◆ **Records supplied**
========================
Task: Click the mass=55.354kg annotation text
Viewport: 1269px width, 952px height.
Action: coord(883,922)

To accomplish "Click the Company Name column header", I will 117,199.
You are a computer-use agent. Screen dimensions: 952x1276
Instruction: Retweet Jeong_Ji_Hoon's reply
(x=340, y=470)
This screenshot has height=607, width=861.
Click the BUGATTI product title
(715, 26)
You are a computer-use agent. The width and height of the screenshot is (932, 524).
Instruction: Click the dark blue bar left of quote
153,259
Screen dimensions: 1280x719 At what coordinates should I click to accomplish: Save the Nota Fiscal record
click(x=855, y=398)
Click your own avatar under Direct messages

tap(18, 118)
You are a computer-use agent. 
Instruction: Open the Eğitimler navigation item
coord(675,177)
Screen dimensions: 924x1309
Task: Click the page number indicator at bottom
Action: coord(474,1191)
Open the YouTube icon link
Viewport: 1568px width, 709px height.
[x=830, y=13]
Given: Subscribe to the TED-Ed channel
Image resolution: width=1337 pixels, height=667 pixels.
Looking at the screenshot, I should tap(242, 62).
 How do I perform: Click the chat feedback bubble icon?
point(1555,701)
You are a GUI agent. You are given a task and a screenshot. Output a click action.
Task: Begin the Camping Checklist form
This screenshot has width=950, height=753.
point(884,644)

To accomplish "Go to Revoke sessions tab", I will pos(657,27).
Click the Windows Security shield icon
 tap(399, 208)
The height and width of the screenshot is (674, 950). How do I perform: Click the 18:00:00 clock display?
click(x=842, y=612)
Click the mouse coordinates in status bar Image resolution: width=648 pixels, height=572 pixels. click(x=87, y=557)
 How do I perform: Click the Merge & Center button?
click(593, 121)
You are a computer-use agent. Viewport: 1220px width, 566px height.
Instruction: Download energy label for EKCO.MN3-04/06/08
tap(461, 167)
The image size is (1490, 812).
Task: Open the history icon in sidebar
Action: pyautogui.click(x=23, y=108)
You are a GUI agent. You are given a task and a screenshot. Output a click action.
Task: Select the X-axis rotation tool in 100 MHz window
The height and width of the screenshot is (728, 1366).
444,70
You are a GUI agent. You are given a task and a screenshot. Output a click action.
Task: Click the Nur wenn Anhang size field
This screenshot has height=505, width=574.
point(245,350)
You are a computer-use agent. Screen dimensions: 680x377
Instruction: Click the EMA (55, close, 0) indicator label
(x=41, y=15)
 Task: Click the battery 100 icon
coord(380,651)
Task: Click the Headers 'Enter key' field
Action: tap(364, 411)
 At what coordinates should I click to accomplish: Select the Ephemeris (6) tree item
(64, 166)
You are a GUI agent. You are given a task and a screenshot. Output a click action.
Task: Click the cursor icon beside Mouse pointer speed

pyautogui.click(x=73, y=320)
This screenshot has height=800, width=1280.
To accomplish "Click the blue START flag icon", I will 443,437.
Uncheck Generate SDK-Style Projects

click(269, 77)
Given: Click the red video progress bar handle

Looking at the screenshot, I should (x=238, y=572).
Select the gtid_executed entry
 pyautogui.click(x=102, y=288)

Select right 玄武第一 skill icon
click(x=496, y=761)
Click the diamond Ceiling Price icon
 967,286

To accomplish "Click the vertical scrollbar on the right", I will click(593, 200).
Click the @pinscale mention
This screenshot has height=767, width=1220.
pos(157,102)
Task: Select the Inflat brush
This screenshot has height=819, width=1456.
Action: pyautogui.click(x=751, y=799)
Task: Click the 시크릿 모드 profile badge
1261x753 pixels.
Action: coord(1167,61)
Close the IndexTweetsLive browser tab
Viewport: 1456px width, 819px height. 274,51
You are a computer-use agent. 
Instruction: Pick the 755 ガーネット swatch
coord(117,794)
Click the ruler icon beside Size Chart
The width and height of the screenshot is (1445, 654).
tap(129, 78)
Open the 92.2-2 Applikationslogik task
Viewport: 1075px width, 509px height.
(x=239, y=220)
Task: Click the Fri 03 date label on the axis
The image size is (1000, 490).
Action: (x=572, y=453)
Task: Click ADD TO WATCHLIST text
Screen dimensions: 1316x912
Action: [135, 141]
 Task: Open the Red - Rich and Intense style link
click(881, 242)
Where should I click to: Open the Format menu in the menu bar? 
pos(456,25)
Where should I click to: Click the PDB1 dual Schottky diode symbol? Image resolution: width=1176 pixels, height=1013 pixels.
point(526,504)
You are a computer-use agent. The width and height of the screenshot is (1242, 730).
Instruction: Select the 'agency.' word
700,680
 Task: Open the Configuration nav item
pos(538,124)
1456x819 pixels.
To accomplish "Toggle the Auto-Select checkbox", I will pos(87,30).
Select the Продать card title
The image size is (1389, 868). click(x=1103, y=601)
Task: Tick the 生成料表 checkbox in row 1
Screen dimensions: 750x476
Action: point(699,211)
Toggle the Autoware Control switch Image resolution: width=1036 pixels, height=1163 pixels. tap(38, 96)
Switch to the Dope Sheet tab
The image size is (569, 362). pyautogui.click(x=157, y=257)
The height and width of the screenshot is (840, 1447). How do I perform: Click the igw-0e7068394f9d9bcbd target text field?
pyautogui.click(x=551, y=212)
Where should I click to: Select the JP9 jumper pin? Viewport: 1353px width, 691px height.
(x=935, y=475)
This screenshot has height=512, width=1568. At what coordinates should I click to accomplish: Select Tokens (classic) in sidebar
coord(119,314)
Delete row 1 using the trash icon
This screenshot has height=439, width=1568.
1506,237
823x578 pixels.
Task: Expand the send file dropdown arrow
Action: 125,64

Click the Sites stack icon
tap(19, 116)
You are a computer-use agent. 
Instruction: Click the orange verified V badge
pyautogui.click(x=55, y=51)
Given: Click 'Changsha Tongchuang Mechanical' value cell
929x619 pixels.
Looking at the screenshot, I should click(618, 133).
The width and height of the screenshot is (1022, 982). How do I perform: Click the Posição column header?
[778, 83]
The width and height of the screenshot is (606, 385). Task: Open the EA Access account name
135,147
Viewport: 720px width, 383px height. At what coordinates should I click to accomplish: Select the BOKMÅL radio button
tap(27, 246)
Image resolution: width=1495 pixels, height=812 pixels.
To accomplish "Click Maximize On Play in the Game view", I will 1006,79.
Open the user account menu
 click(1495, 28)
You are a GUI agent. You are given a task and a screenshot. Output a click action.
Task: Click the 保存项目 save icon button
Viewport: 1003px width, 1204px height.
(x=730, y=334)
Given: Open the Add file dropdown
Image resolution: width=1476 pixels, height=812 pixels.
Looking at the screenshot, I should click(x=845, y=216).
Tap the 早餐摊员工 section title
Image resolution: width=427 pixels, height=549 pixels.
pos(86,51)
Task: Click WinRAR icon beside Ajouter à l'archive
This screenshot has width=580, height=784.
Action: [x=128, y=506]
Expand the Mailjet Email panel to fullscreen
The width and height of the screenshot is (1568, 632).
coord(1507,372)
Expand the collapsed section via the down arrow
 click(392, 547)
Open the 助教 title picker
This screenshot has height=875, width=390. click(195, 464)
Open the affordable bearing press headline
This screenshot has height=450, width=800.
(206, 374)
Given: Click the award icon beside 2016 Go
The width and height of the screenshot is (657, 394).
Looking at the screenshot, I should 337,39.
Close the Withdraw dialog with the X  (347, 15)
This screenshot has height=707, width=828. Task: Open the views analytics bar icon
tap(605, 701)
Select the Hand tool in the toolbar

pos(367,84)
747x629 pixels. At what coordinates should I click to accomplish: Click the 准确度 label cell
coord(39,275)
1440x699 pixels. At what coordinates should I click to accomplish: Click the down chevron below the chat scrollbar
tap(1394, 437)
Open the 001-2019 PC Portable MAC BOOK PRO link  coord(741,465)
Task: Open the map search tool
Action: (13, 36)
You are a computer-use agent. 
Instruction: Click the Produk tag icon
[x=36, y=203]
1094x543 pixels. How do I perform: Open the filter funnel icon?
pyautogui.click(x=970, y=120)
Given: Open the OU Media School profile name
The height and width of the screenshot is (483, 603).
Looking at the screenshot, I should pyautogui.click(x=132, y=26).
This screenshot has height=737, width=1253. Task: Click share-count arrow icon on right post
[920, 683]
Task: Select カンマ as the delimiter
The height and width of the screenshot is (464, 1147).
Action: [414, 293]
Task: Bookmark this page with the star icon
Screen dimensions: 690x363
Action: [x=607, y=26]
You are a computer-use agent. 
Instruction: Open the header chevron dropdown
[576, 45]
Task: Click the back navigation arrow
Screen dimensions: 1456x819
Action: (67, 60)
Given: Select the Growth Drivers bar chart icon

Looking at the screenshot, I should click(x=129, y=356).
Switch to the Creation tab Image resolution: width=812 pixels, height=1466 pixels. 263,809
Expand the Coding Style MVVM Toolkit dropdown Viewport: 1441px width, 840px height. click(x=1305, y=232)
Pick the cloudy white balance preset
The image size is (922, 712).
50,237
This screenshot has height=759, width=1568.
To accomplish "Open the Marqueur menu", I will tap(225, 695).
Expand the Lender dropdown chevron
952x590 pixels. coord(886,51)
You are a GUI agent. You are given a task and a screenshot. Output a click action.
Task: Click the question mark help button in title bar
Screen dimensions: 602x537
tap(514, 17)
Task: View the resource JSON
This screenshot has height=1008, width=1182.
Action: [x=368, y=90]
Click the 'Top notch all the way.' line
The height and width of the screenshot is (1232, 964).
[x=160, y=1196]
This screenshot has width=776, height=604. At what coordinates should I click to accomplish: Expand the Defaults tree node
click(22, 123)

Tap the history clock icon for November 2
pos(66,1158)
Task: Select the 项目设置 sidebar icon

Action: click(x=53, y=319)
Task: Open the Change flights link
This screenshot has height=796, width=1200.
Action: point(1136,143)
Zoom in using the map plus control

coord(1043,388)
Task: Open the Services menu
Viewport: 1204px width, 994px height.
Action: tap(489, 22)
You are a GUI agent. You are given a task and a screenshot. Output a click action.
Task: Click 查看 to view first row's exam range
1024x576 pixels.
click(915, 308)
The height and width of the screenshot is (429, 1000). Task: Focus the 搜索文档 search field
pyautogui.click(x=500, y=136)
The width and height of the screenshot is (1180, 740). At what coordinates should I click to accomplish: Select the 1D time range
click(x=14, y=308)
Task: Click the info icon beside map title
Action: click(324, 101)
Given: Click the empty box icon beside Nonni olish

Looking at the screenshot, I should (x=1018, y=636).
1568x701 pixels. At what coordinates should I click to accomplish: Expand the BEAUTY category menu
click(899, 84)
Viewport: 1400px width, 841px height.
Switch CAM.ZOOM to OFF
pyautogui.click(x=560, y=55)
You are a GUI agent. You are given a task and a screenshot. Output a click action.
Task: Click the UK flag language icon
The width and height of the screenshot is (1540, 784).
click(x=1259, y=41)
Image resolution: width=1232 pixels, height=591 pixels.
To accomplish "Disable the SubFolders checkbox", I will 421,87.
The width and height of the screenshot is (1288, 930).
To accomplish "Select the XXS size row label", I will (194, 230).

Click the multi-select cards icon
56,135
========================
◆ **What you need to do**
Reproduce the items verbatim from the line with "The width and height of the screenshot is (1022, 982)." to the line with "pyautogui.click(x=970, y=120)", including both of those lines.

◆ **Full solution**
The width and height of the screenshot is (1022, 982). How do I perform: Click the Posição column header?
[778, 83]
The width and height of the screenshot is (606, 385). Task: Open the EA Access account name
135,147
Viewport: 720px width, 383px height. At what coordinates should I click to accomplish: Select the BOKMÅL radio button
tap(27, 246)
Image resolution: width=1495 pixels, height=812 pixels.
To accomplish "Click Maximize On Play in the Game view", I will 1006,79.
Open the user account menu
 click(1495, 28)
You are a GUI agent. You are given a task and a screenshot. Output a click action.
Task: Click the 保存项目 save icon button
Viewport: 1003px width, 1204px height.
(x=730, y=334)
Given: Open the Add file dropdown
Image resolution: width=1476 pixels, height=812 pixels.
Looking at the screenshot, I should click(x=845, y=216).
Tap the 早餐摊员工 section title
Image resolution: width=427 pixels, height=549 pixels.
pos(86,51)
Task: Click WinRAR icon beside Ajouter à l'archive
This screenshot has width=580, height=784.
Action: [x=128, y=506]
Expand the Mailjet Email panel to fullscreen
The width and height of the screenshot is (1568, 632).
coord(1507,372)
Expand the collapsed section via the down arrow
 click(392, 547)
Open the 助教 title picker
This screenshot has height=875, width=390. click(195, 464)
Open the affordable bearing press headline
This screenshot has height=450, width=800.
(206, 374)
Given: Click the award icon beside 2016 Go
The width and height of the screenshot is (657, 394).
Looking at the screenshot, I should 337,39.
Close the Withdraw dialog with the X  (347, 15)
This screenshot has height=707, width=828. Task: Open the views analytics bar icon
tap(605, 701)
Select the Hand tool in the toolbar

pos(367,84)
747x629 pixels. At what coordinates should I click to accomplish: Click the 准确度 label cell
coord(39,275)
1440x699 pixels. At what coordinates should I click to accomplish: Click the down chevron below the chat scrollbar
tap(1394, 437)
Open the 001-2019 PC Portable MAC BOOK PRO link  coord(741,465)
Task: Open the map search tool
Action: (13, 36)
You are a computer-use agent. 
Instruction: Click the Produk tag icon
[x=36, y=203]
1094x543 pixels. How do I perform: Open the filter funnel icon?
pyautogui.click(x=970, y=120)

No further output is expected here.